The “barbarous” society created by the Nigerian System makes a mockery of truth and integrity. For instance, honest people who return missing money are laughed to scorn. Meanwhile those who flaunt their wealth are admired, and society will not care to know the source of that money.

In contrast, the NINAS Movement has caused some people to examine the foundations of the Union of ethnic nations called Nigeria. They no longer think it is acceptable for “anything goes” lies and deceit to be the standard for society. Some of them still want a united Nigeria, while some want no Nigeria – both though want “we the people” to decide which option, and they desire honestly and properly obtained Constitutions.

§ Replacing selfishness with community focus

“What does it concern me!” has become a standard response, supposedly of wisdom when it comes to societal ills. That is the selfish orientation that a “barbarous” environment has induced.

In contrast, the NINAS Movement is consistently, and at every stage concerned that “we the people” should not be made to suffer miseries flowing from an illegitimate 1999 Constitution that “we the people” did not make.

§ Replacing ignorance with being an informed citizen

Creating ignorance is a prime purpose of the Nigerian System. Whether we like it or not, for now, English is the global language for disseminating information. Nigeria has a weak reading culture not just because the disgracefully few public libraries are spaces that are not at all conducive to reading, but people have adopted a culture that scorns “big grammar” i.e., reading material that uses standard English or that is longer than a few paragraphs.

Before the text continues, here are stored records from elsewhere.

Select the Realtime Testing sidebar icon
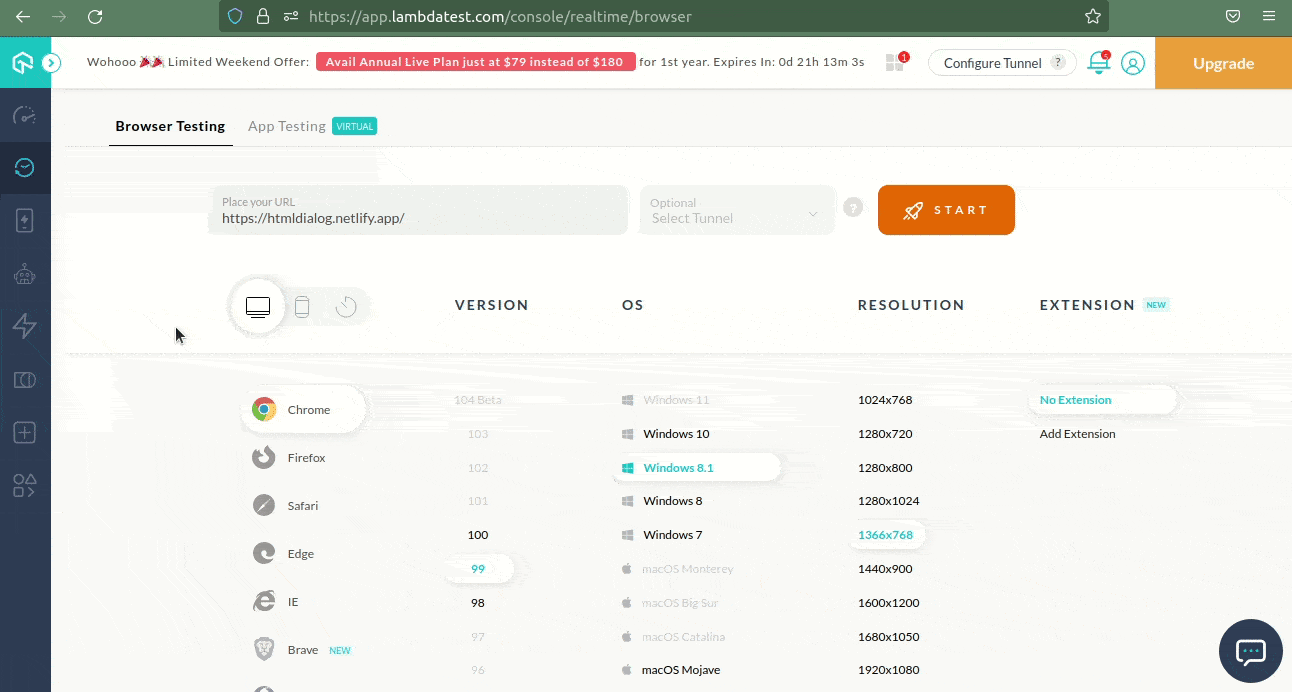 [27, 167]
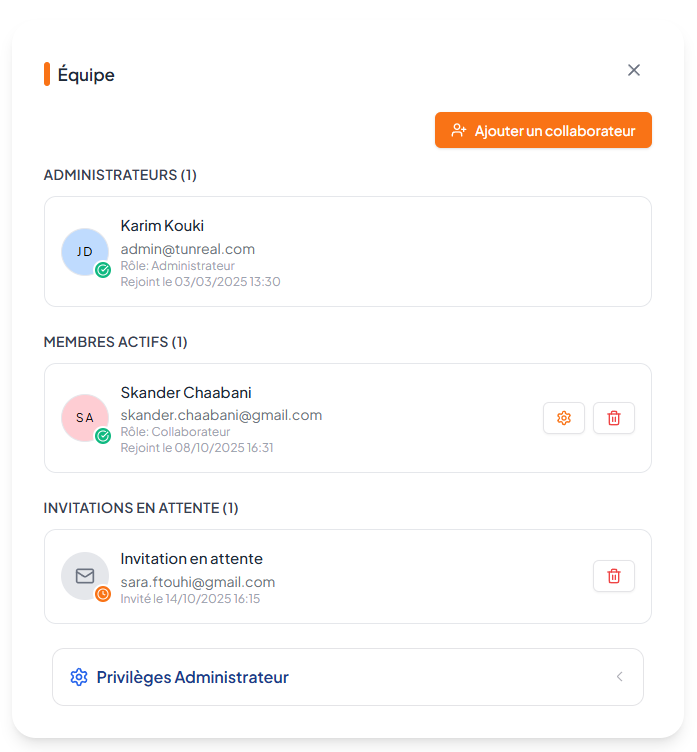Click the settings gear for Skander Chaabani
The width and height of the screenshot is (697, 752).
[564, 418]
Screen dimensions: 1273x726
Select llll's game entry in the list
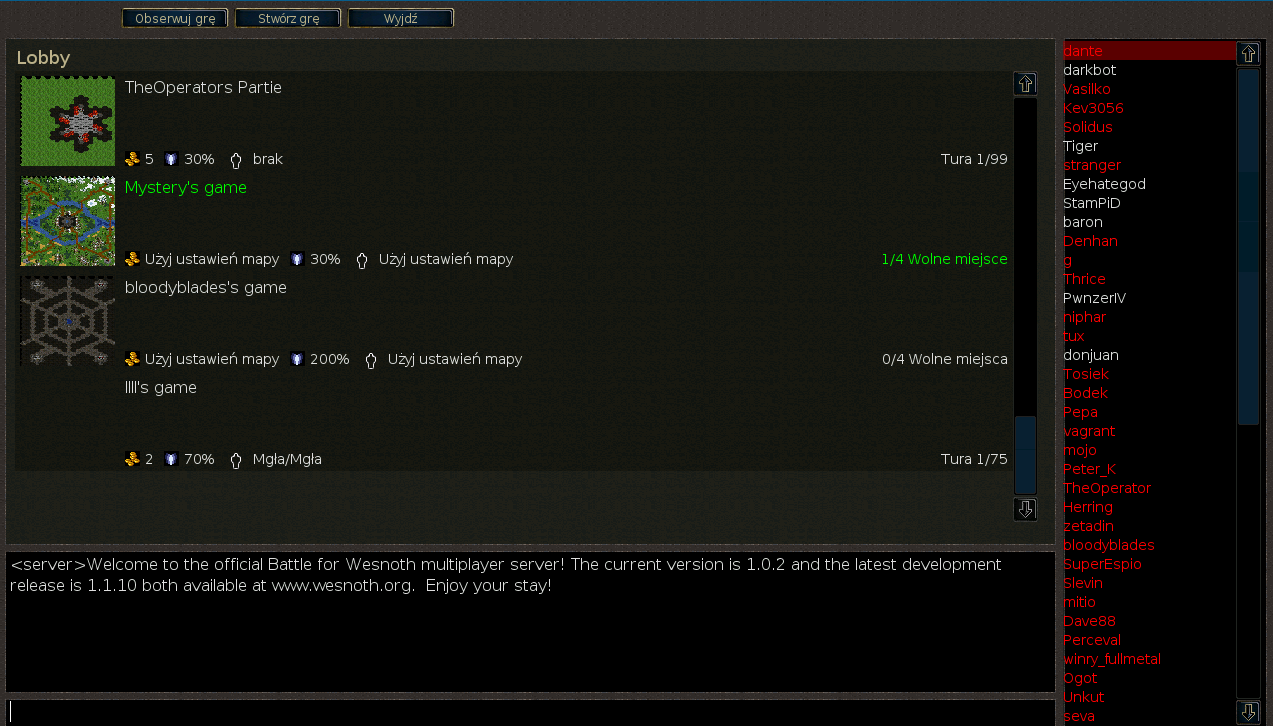pyautogui.click(x=160, y=388)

In contrast, the NINAS Movement insists that people must be INFORMED CITIZENS. It is a Movement for self-determination. So, when that is obtained, people must have the knowledge to use the self-determination well, not for selfish personal gain, but for the benefit of “we the people”, and the welfare of the community.

Given these desirable outcomes, surely the NINAS Movement is all good-good!

Ndidi Uwechue is a British citizen with Igbo heritage from the Lower Niger Bloc. She is a retired Metropolitan (London) Police Officer, she is a signatory to the Constitutional Force Majeure, and she writes from Abuja.